I went to the Pre-Con Session on Index Performance and really enjoyed it. I mean who wouldn't, an entire day analyzing index and statistical internals is just a really good time, right? At least thats what all of us at the session thought! I'll post more about this later.
Day 1:
Keynote
This was not impressive. Sure all the video and shiny was nice but it was all marketing speak. The two interesting bits were:
- The 192 CPU box they demonstrated SQL Server 2008 R2 running on. That is AMAZING hardware (from IBM of course) and SQL Server scaling on it was impressive.
- Hyper-V Migrations. Sure, it was done better and earlier by VMWare years ago but it's still amazing. The demo had them moving a VM from one machine to another while queries were running. No connection drops, at all. This tech is awesome, I can't wait until they are able to get rid of the IO overhead
Introducing Master Data Services
- Tooling on this is very nice and complete. Much better than the Purisma stuff I've seen. It seems to piggy-back on Sharepoint.
- I snagged John McAllister (the program manager at MS) and asked him about our specific issues.
- They haven't tested with a dataset our size before but would love to try it.
- Many to Many relationships are a hack in there too.
Ask the Experts
- I was asking about Entity Attribute Value modeling techniques. Generally it was recommended to go with the XML data type. When I raised scalability concerns with the volume of data we use they agreed it may not work.
- An interesting idea was to have a CLR trigger analyze the data instead of a set of web services.
- We also have an issue where we are doing a join outside of DB. There are about 12 queries that hit at once and they don't release query memory until the last row is pulled off the recordset. I need that memory released when the query is done, not when the recordset is delivered. I spoke with the JDBC and Database Engine folks. It was great.
- It was decided that it was unlikely the JDBC driver (though he recommended switching to Server Side cursors, which we did but they add 25% to the processing time).
- The queries all have an order by which means it should be storing the work in tempdb and not keeping the cache. I emailed the MS guy the query plans for further review.
Managing TempDB
- This was the least impressive.
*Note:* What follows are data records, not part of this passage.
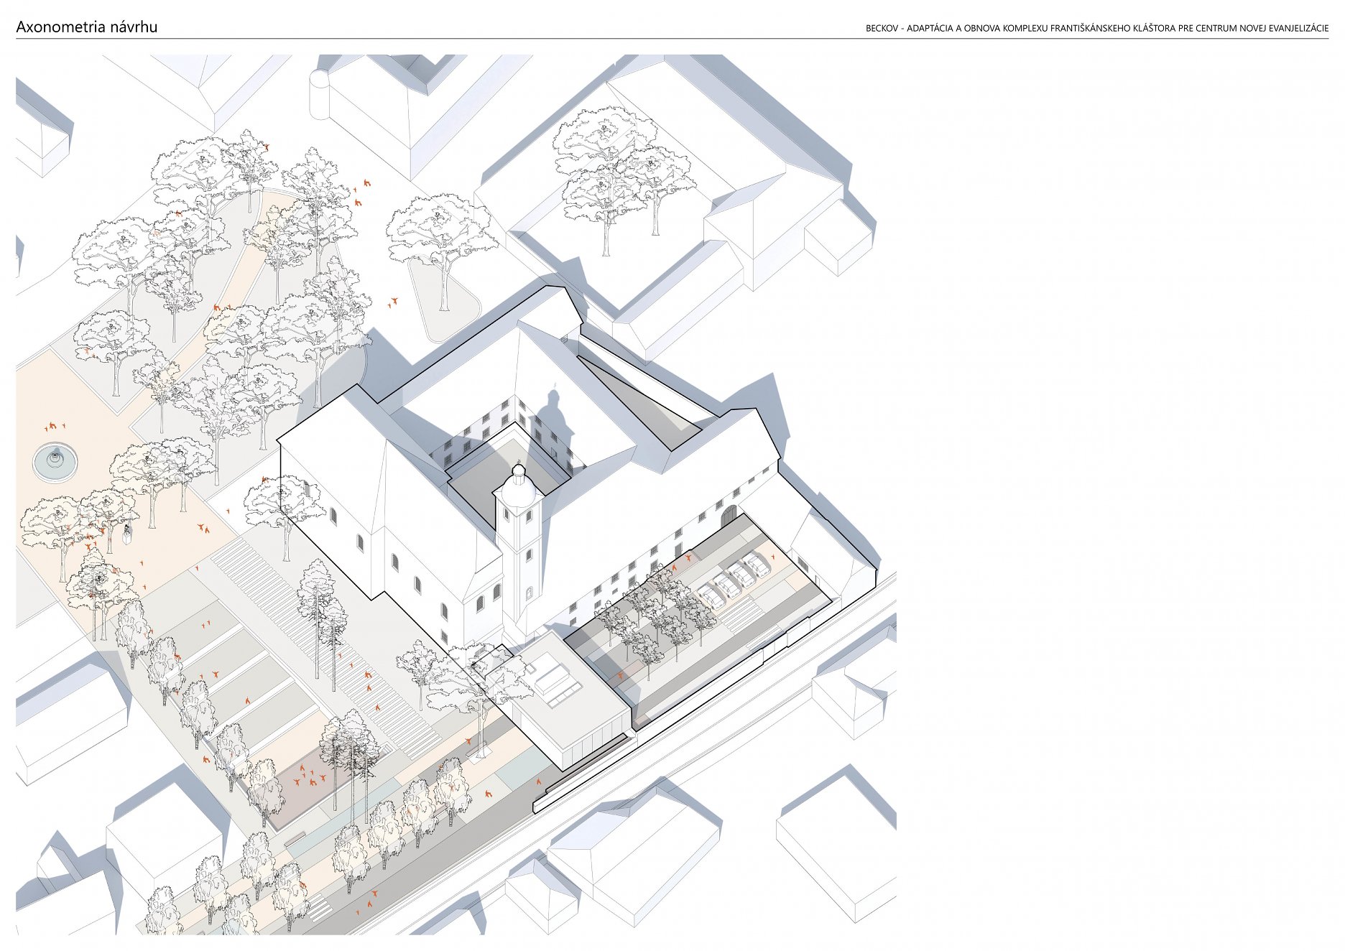Click the pedestrian crossing stripes at bottom
This screenshot has height=951, width=1345.
318,909
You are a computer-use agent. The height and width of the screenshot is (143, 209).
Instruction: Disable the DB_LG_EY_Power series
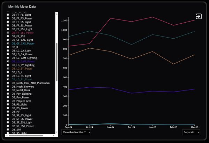coord(8,69)
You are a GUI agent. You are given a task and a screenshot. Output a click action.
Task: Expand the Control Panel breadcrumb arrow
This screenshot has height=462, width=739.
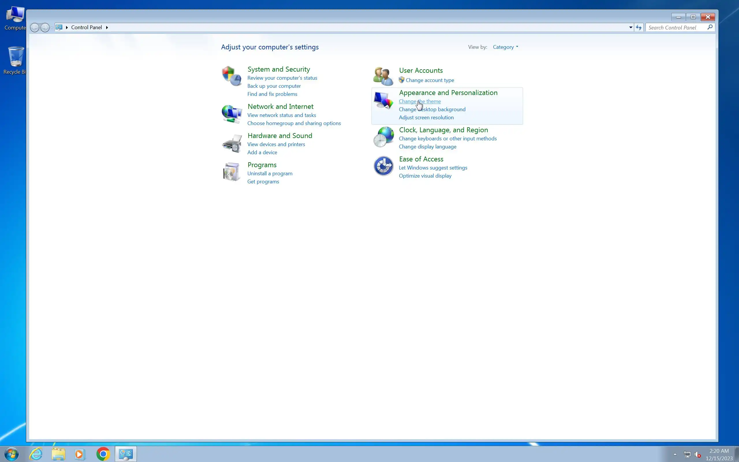107,28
The talk was given by two very smart folks from MS but the presentation wasn't very polished.
- The most interesting thing was demonstrating the how snapshot isolation uses the tempdb. I wasn't familiar with the DMVs and performance counters they used for this.
- The major advice was the old chestnut of "match the number of cores to the number of tempdb files".
- I also liked how they pointed out the transaction log in tempdb follows different rules. Specifically there is no "REDO" information recorded because tempdb is reset on each startup anyway.
- There is also something special that happens with object creation in tempdb. Because the same objects are created over and over again (#t for instance) they cache the object definitions to avoid the insert time into the system tables for something so transient. Clever.
Designing and Building Private SQL Clouds (not SQL Azure)
- Awesome. Ryan Jones and Sarah Barela made a great team.
- They explained how MaximumASP is built it's own cloud infrastructure with a combination of Hyper-V, SQL 2008 Enterprise and Powershell.
- They leverage Hyper-V's migration features to move VMs around seamlessly.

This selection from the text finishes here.